終戦後、軍隊はなくなりそもそも「徴兵忌避」は罪ではなくなった。その後は町医者の父親の友人である大学の理事の口利きで大学の事務員として働いている。その理事の紹介で、40歳近くで20歳下の妻の陽子を紹介してもらい、昇格の内定も仄めかされた。目立たないように暮らしてきた。しかしこの昇格に反発する者もいるようだ。戦後20年経った今になり、浜田の過去が雑誌に掲載され、学内で取り沙汰されるようになる。

小説の語りは、戦後20年たち40代の浜田が、徴兵忌避者として20歳から25歳に変名の『杉浦健次』で過ごした日々を連想してゆく、時系列の入り混じった意識の流れのような書き方になっている。現在の浜田が東京でバスに乗ると、20歳の頃に地方都市回りでバスに乗ったことを思い出すというような、浜田の意識がごく自然に移り変わってゆく様子は漂うようだ。

現在の浜田は目立たないように暮らしている。当時の徴兵忌避も断固たる反骨精神などとも違い、揶揄されるような死ぬことが怖かっただけでもなく(むしろ人を殺すことが嫌だったのだ)、学生活動家たちの言うような右翼への反対の意思表明でもない。

=== データ ===

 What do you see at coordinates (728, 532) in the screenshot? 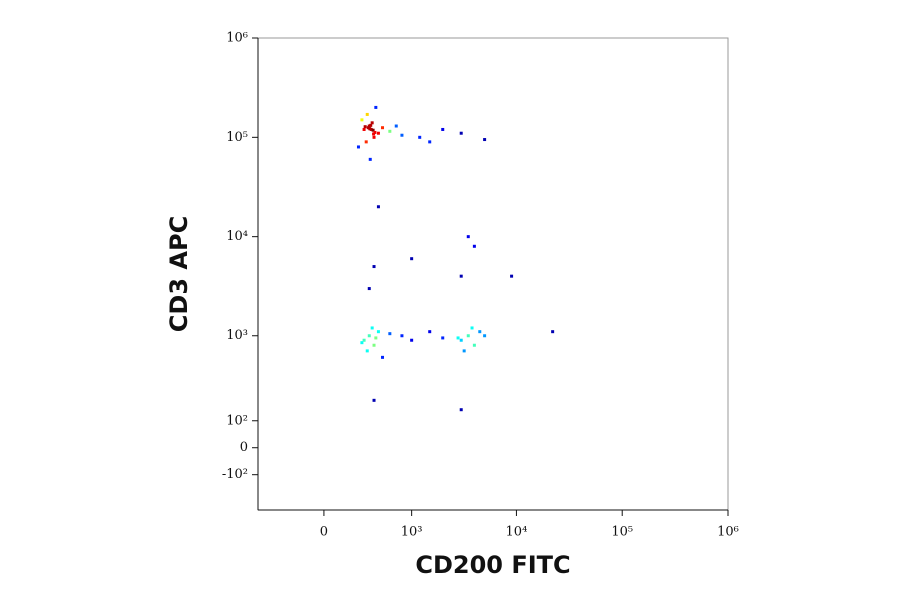
I see `x-tick-label: 10⁶` at bounding box center [728, 532].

=== 作業依頼 A ===
課題文によると、浜田が変名の『杉浦健次』で過ごしたのは何歳から何歳までですか。
=== 作業依頼 B ===
課題文では、終戦後に「徴兵忌避」が罪ではなくなったのはなぜだと書かれていますか。短く説明してください。
=== 作業依頼 C ===
課題文の「終戦後、軍隊はなくなりそもそ」から「わってゆく様子は漂うようだ。」までを、両端も含めて書き写してください。

=== 解答 A ===
20歳から25歳までです。

=== 解答 B ===
終戦後、軍隊がなくなったからです。そのため、そもそも「徴兵忌避」は罪ではなくなりました。

=== 解答 C ===
終戦後、軍隊はなくなりそもそも「徴兵忌避」は罪ではなくなった。その後は町医者の父親の友人である大学の理事の口利きで大学の事務員として働いている。その理事の紹介で、40歳近くで20歳下の妻の陽子を紹介してもらい、昇格の内定も仄めかされた。目立たないように暮らしてきた。しかしこの昇格に反発する者もいるようだ。戦後20年経った今になり、浜田の過去が雑誌に掲載され、学内で取り沙汰されるようになる。

小説の語りは、戦後20年たち40代の浜田が、徴兵忌避者として20歳から25歳に変名の『杉浦健次』で過ごした日々を連想してゆく、時系列の入り混じった意識の流れのような書き方になっている。現在の浜田が東京でバスに乗ると、20歳の頃に地方都市回りでバスに乗ったことを思い出すというような、浜田の意識がごく自然に移り変わってゆく様子は漂うようだ。